**任务目标:**
请改写BeautifulSoup解析器一文中从“官方文档：https://b”起到“中返回的结果可能是不一样的。”止的这一段，把其中的“解析器”一律换成“解析工具”，其余文字保持不变。

**节选段落:**
BeautifulSoup解析

最新推荐文章于 2024-01-22 09:38:07 发布

光尘92

最新推荐文章于 2024-01-22 09:38:07 发布

阅读量202

点赞数 1

分类专栏： python scrapy

本文链接：https://blog.csdn.net/hanli1992/article/details/82462763

版权

python scrapy 专栏收录该内容

12 篇文章 1 订阅

订阅专栏

官方文档：https://beautifulsoup.readthedocs.io/zh_CN/v4.4.0/

一、解析器

解析器	使用方法	优势	劣势
Python标准库	BeautifulSoup(markup, "html.parser")	Python的内置标准库执行速度适中文档容错能力强	Python 2.7.3 or 3.2.2)前的版本中文档容错能力差
lxml HTML 解析器	BeautifulSoup(markup, "lxml")	速度快文档容错能力强	需要安装C语言库
lxml XML 解析器	BeautifulSoup(markup, ["lxml-xml"]) BeautifulSoup(markup, "xml")	速度快唯一支持XML的解析器	需要安装C语言库
html5lib	BeautifulSoup(markup, "html5lib")	最好的容错性以浏览器的方式解析文档生成HTML5格式的文档	速度慢不依赖外部扩展

推荐使用lxml作为解析器，因为效率更高。在Python2.7.3之前的版本和Python3中3.2.2之前的版本中因为标准库中内置的HTML解析方法不够稳定，因此必须安装lxml或html5lib。

提示：如果一段HTML或XML文档格式不正确的话，那么在不同的解析器中返回的结果可能是不一样的。

拿“爱丽丝梦游仙境”的文档来做例子：

html_doc = """

**原始数据:**
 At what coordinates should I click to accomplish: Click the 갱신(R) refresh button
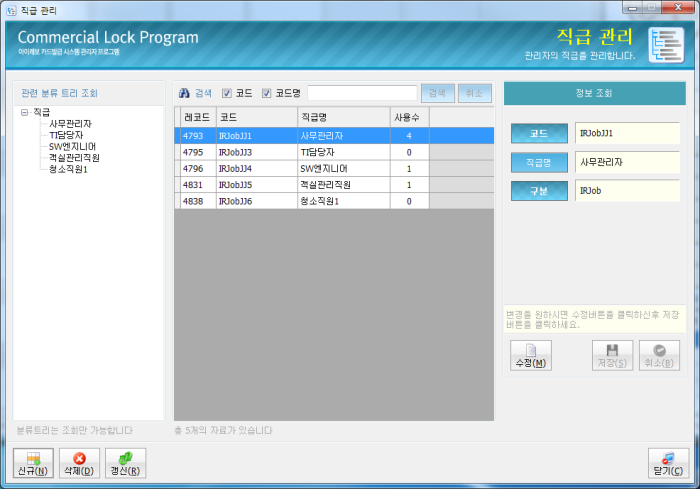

**书面回答:**
官方文档：https://beautifulsoup.readthedocs.io/zh_CN/v4.4.0/

一、解析工具

解析工具	使用方法	优势	劣势
Python标准库	BeautifulSoup(markup, "html.parser")	Python的内置标准库执行速度适中文档容错能力强	Python 2.7.3 or 3.2.2)前的版本中文档容错能力差
lxml HTML 解析工具	BeautifulSoup(markup, "lxml")	速度快文档容错能力强	需要安装C语言库
lxml XML 解析工具	BeautifulSoup(markup, ["lxml-xml"]) BeautifulSoup(markup, "xml")	速度快唯一支持XML的解析工具	需要安装C语言库
html5lib	BeautifulSoup(markup, "html5lib")	最好的容错性以浏览器的方式解析文档生成HTML5格式的文档	速度慢不依赖外部扩展

推荐使用lxml作为解析工具，因为效率更高。在Python2.7.3之前的版本和Python3中3.2.2之前的版本中因为标准库中内置的HTML解析方法不够稳定，因此必须安装lxml或html5lib。

提示：如果一段HTML或XML文档格式不正确的话，那么在不同的解析工具中返回的结果可能是不一样的。